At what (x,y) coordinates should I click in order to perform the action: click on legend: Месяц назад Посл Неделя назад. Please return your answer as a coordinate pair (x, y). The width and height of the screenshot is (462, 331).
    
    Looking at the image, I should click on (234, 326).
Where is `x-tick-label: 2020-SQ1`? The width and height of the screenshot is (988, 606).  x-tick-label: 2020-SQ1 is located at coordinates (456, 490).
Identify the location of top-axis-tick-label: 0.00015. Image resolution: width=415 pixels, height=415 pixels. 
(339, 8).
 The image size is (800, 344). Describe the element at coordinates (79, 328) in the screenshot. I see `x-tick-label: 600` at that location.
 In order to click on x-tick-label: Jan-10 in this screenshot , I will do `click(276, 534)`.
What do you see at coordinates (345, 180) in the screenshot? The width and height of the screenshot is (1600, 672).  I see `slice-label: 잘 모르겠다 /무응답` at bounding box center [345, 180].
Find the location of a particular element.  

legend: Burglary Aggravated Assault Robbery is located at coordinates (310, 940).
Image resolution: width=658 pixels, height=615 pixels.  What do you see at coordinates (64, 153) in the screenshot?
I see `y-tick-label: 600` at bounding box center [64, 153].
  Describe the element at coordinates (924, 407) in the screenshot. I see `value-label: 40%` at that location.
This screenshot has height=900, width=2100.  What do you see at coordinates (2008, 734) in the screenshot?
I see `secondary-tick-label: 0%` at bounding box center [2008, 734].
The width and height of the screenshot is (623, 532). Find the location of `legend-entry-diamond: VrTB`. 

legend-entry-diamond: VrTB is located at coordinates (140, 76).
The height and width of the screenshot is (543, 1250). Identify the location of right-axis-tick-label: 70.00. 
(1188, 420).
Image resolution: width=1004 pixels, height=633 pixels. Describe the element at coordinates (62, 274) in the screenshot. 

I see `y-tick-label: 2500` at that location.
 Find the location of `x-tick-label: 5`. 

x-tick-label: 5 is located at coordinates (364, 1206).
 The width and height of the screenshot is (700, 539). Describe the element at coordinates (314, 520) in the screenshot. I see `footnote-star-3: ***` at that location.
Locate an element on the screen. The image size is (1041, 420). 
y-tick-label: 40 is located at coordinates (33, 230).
..............................
Change "particular element" to "specific element" in the material, starting at the line that contains "Find the location of a particular element." and ending after the line that contains "Describe the element at coordinates (924, 407)". Reproduce only those lines, with everything else unchanged.

- EXPECTED ANSWER:
Find the location of a specific element.  

legend: Burglary Aggravated Assault Robbery is located at coordinates (310, 940).
Image resolution: width=658 pixels, height=615 pixels.  What do you see at coordinates (64, 153) in the screenshot?
I see `y-tick-label: 600` at bounding box center [64, 153].
  Describe the element at coordinates (924, 407) in the screenshot. I see `value-label: 40%` at that location.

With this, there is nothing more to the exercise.